We could not stop gawking as we watched, awestruck, four falcons gliding in the sky, soaring and swooping, in harmonious synchronisation for a good 20 minutes.

Deep down we were all dreading the sound of a loading gun; expecting it to come any minute now. Astonishingly, even more because this was Gozo - never an island to stick to imposed laws - it never came.

What a glorious sight those birds were. What a huge lift to our spirits the moment was. I'm sorry I'm aware I'm getting carried away. You see, it was the first time in the 30 odd years I've lived here that I saw a sight so mesmerising. Usually when I look up it's all bare and bereft of anything except pigeons. The hunting ban has finally sparked a bloom in our skies.

So now we can actually enjoy spring without the fear of a hunter's wrath. We can go for a walk in the countryside without having to witness birds plunging to death from the skies. We can camp out without being trodden on or woken up at 4 a.m. by hunters who claim the site as theirs. We can picnic without our kids believing that cartridge pellets are part of the soil texture, without them seeing the evidence of early morning hunting everywhere.

And if this all sounds like Mills and Boon writing then I make no apology. I don't know how to impart relief other then enthusiastically. No one is happier than me that the spring hunting season was closed last year and closed again this year.

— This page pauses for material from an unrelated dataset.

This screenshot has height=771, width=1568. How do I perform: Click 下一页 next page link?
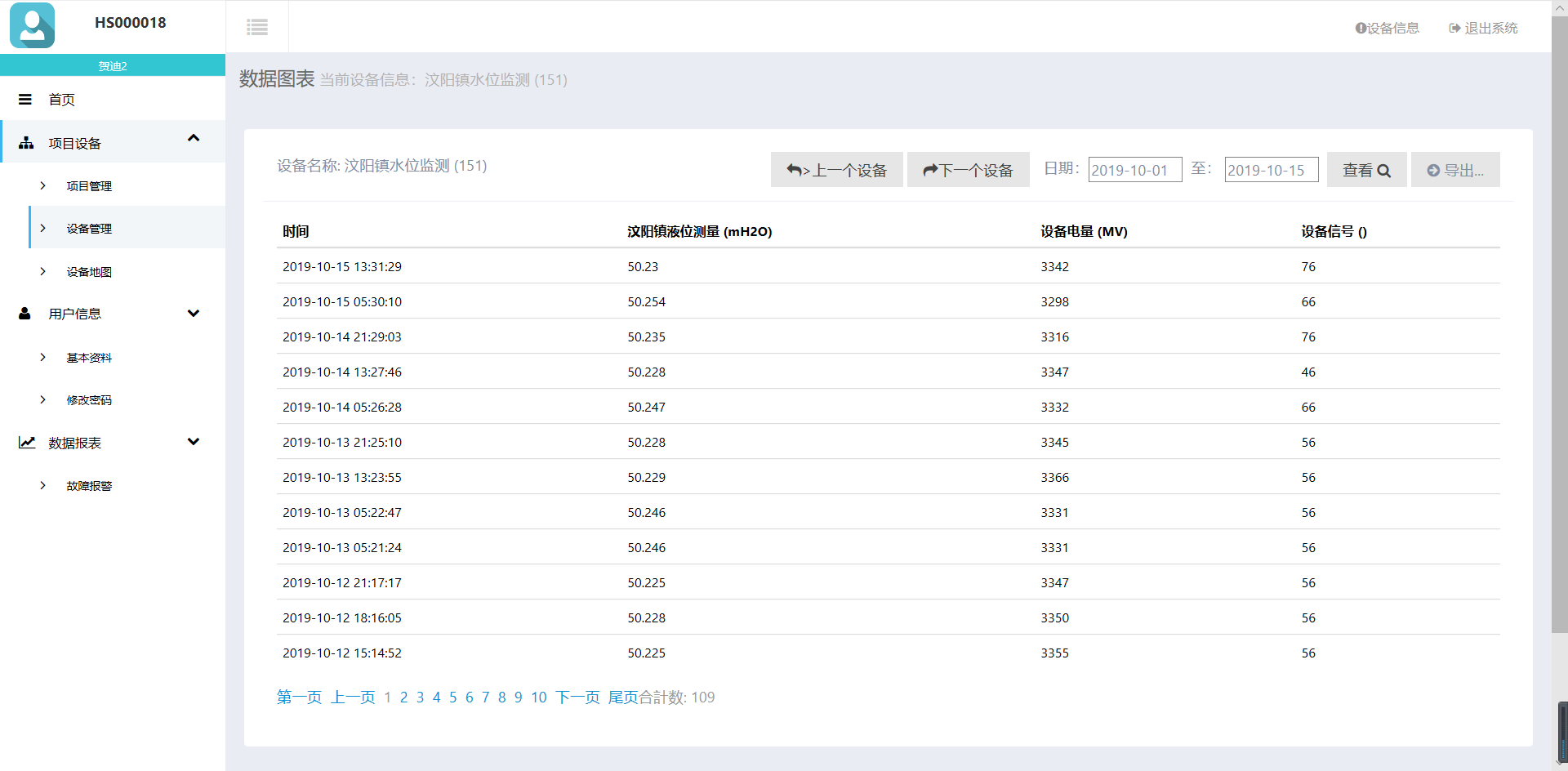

Hunting has been impover-ishing our lives - cruelly depriving us of the beauty of nature around us.

So no one cringed more than me when I read last week of Malta's 'do-or-die hearing' before the European Court of Justice to retain spring hunting.

The European Commission, which took Malta to court, holds that under the EU's Birds Directive, the island cannot allow hunting to take place in the rearing and reproduction season.

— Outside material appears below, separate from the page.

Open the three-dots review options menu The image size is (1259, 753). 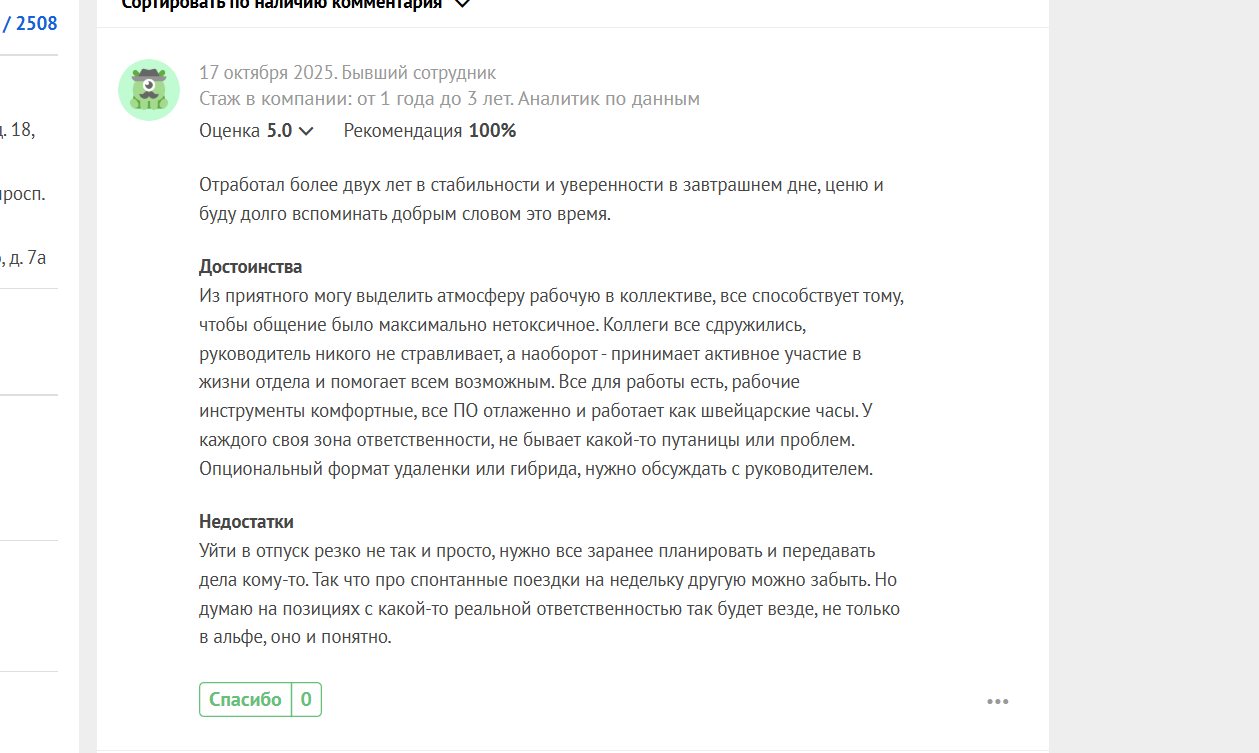997,702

Malta - which up to last year was implementing a transition period which allows hunting to take place in different seasons where "there is no other satisfactory solution" - is insisting that a ban on spring hunting would effectively mean the end of hunting on the island as too few birds are available for hunting during the autumn season.

We are being represented by our Attorney General. But the truth universally acknowledged is that he is only representing a minority percentage of our society. Most of us are fervently hoping that when the judges give their ruling in about five months, Malta loses the case and the spring hunting ban stays. It will be an anxious wait.

In an odd way, although I can never understand the thrill of the kill, I do sympathise with the hunters. Theirs is a fascinating, inward-looking world full of determined individuals with a deep, passionate love of what they do. They have intricate, superbly followed traditions and rituals and to lose that which they have been doing for a lifetime must be for them like losing a language.

But the problem is that hunters think hunting is Malta's way of life. It isn't. Hunts exist for hunters, not for farmers whose land they cross, not for the rest of us who want to see birds live and not on television and certainly not for the welfare of the hunted.

Hunting is finally being hunted. That is why hunters have to understand that this has to be a compromise. Surely no one is expecting hunters to simply give up hunting and take up golf.

But then they have to accept the fact that there is no longer a place for spring hunting in a modern, humane society.